_Supplied records:_
● ● ● ● ●
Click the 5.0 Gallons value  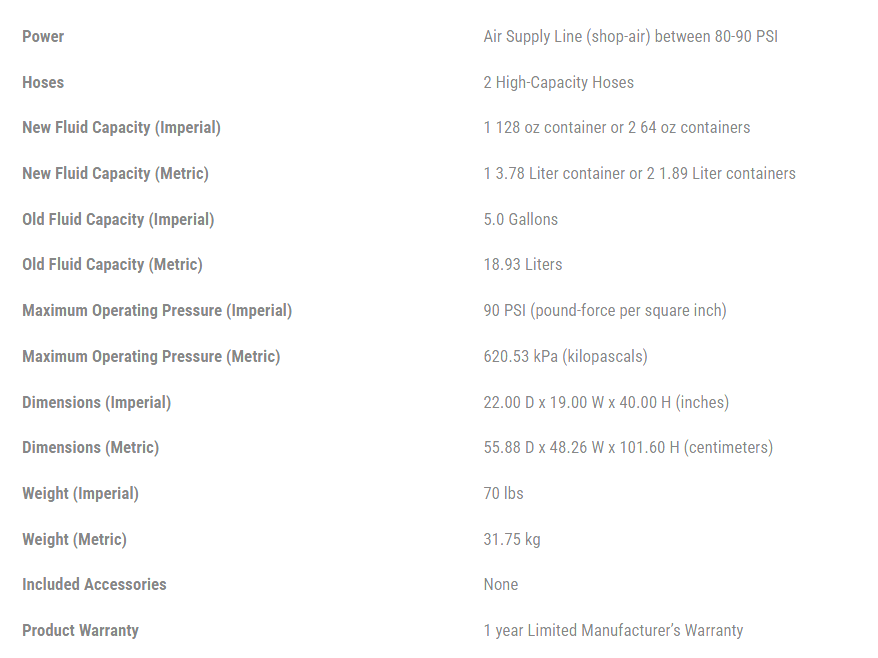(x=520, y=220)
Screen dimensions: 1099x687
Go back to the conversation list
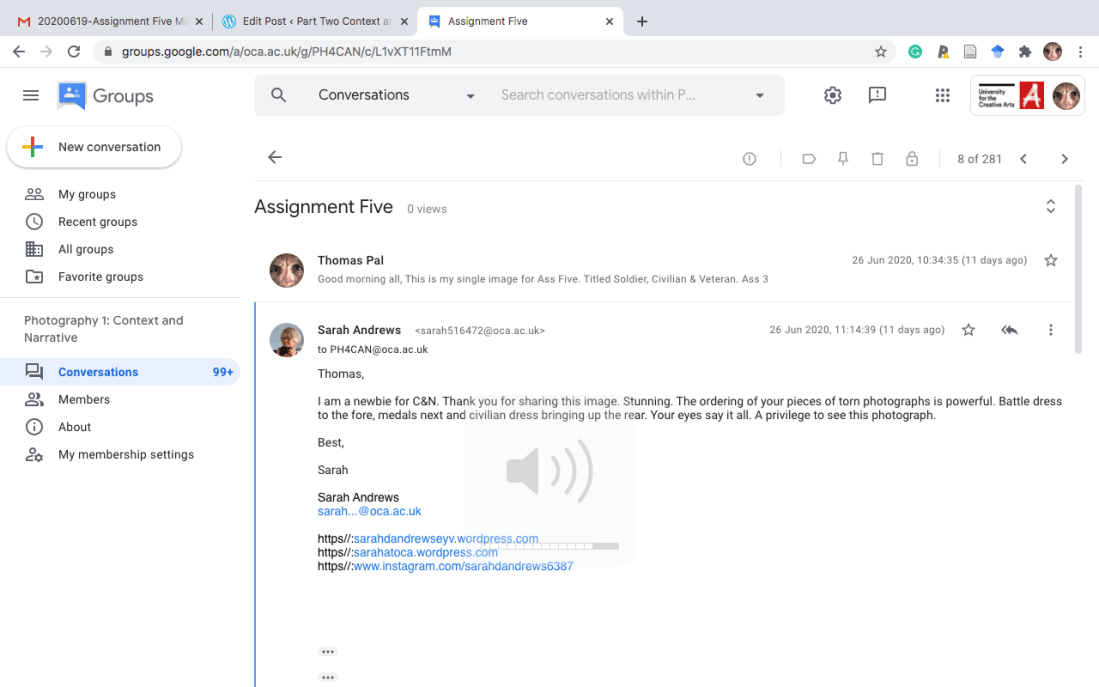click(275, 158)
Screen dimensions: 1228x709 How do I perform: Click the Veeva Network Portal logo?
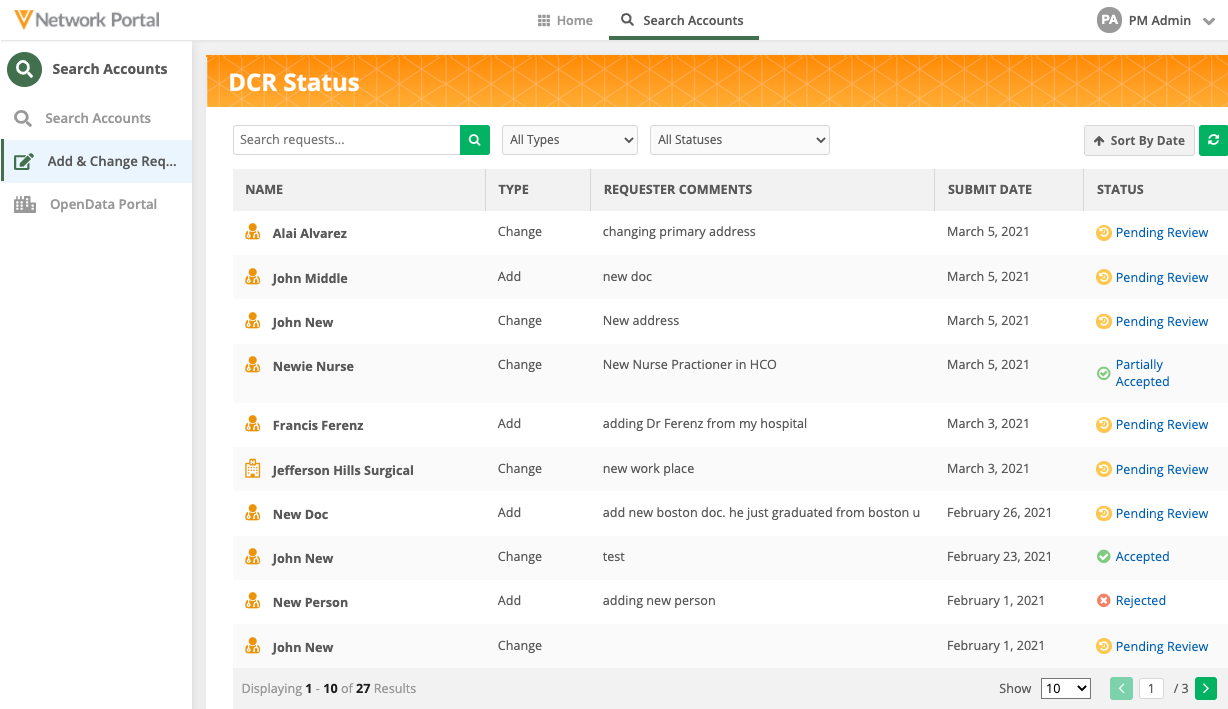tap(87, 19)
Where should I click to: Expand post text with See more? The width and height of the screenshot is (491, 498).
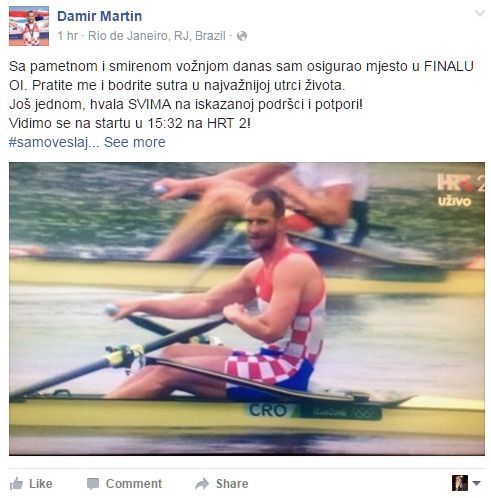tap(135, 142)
● ● ● ● ●
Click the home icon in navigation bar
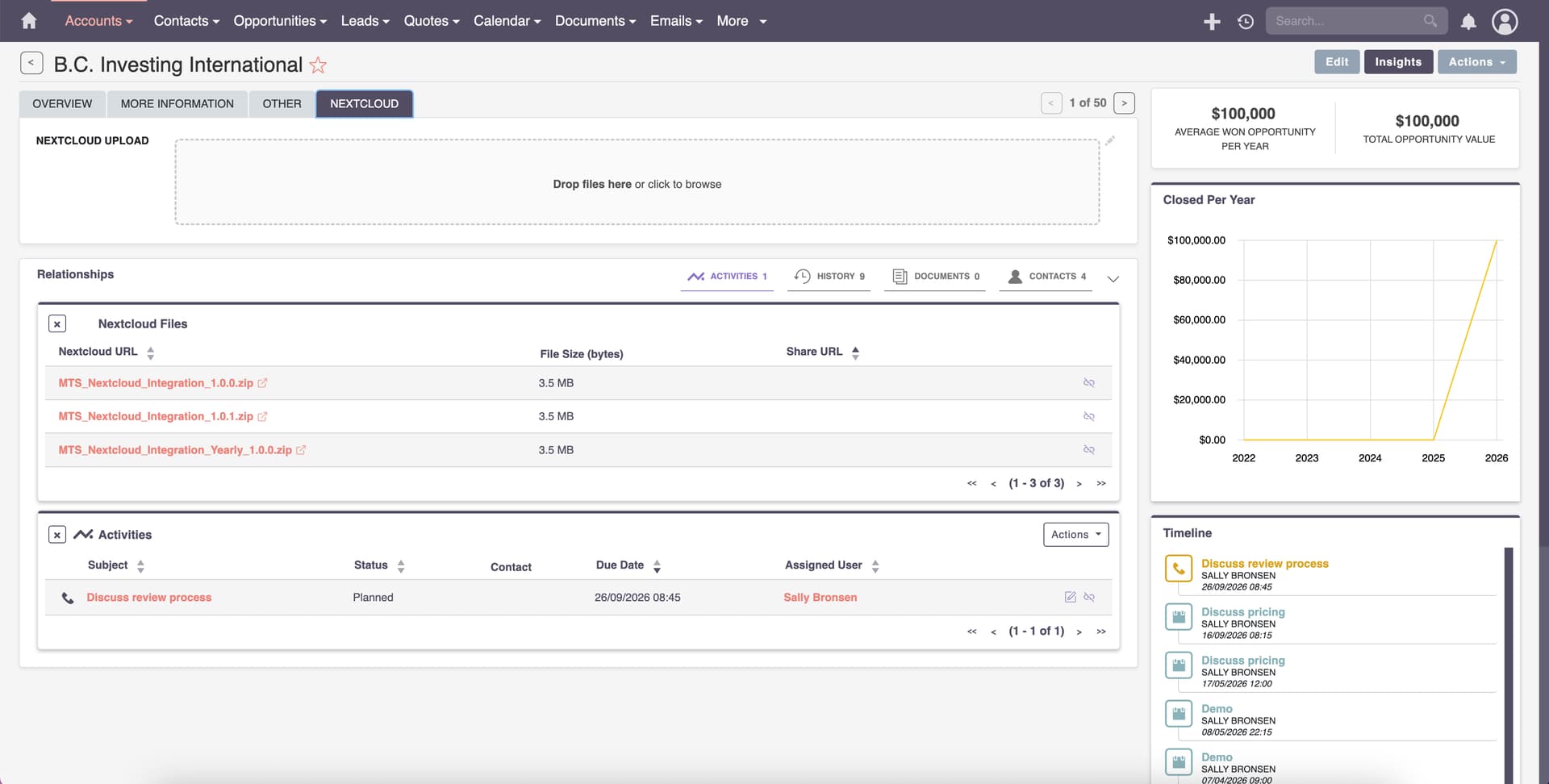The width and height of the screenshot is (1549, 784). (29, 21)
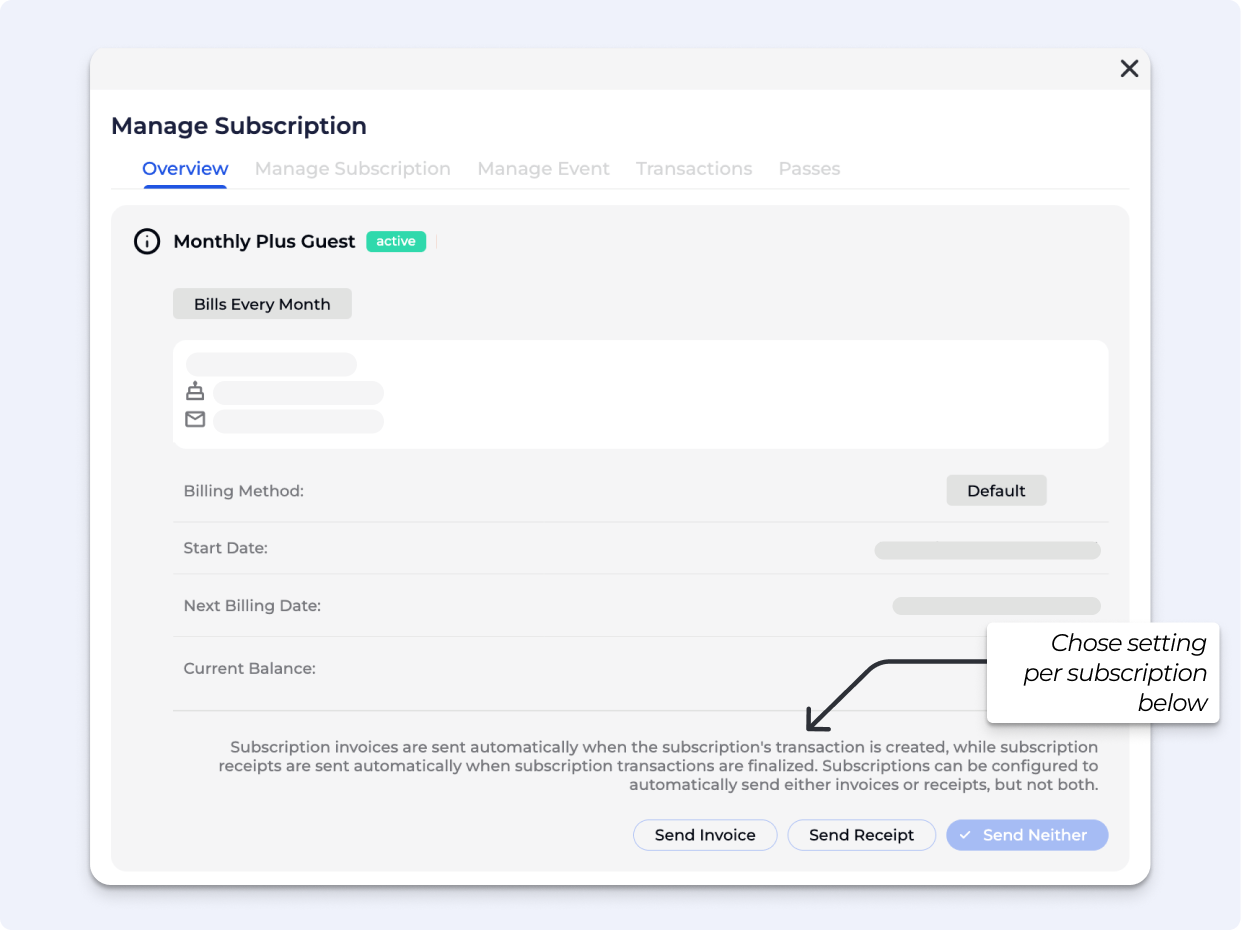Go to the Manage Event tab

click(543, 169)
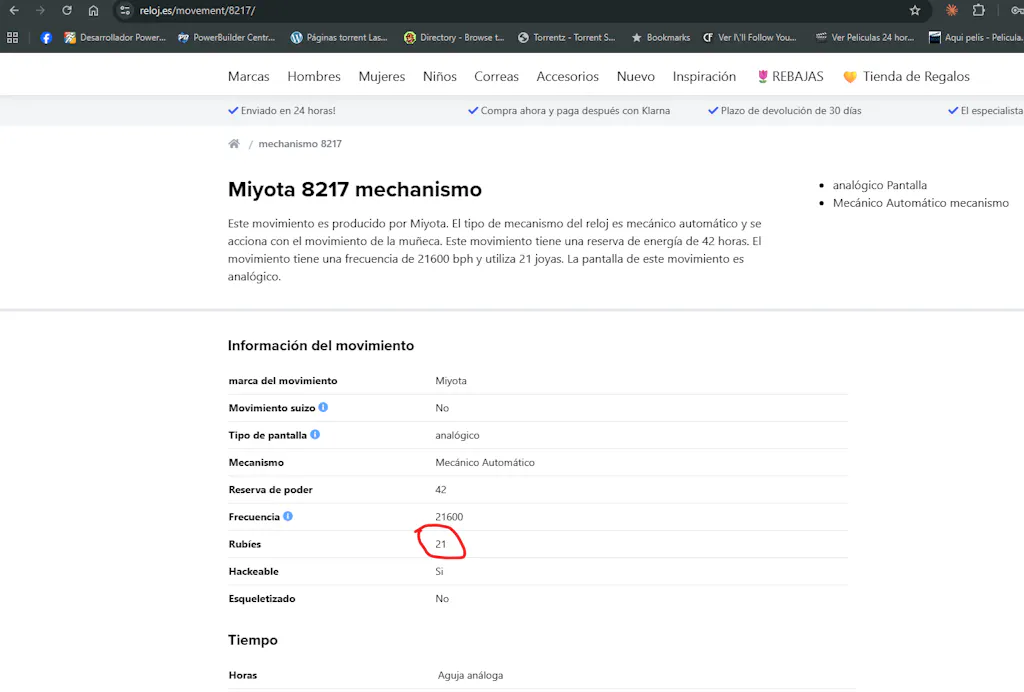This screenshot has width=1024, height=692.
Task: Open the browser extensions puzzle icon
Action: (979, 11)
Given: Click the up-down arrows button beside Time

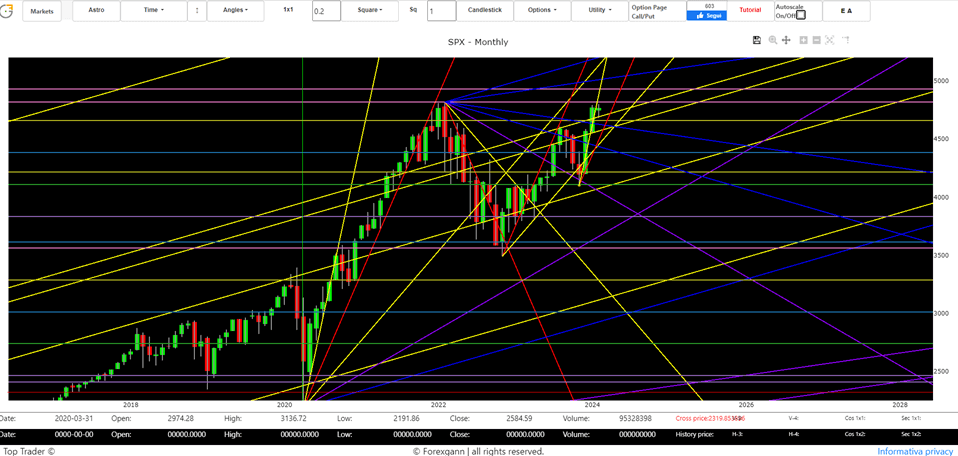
● ● ● ● ●
_Task to complete:_ Using the records above, repeat exactly the run of lines that starts with the line with "Click the home icon in navigation bar" and goes on through the line with "Given: Click the"; omit each picture.

_Expected output:_
Click the home icon in navigation bar
The width and height of the screenshot is (1549, 784). (29, 21)
Go to the Manage Event tab

click(543, 169)
This screenshot has width=1024, height=692.
Task: Open the browser extensions puzzle icon
Action: (979, 11)
Given: Click the up-down arrows button beside Time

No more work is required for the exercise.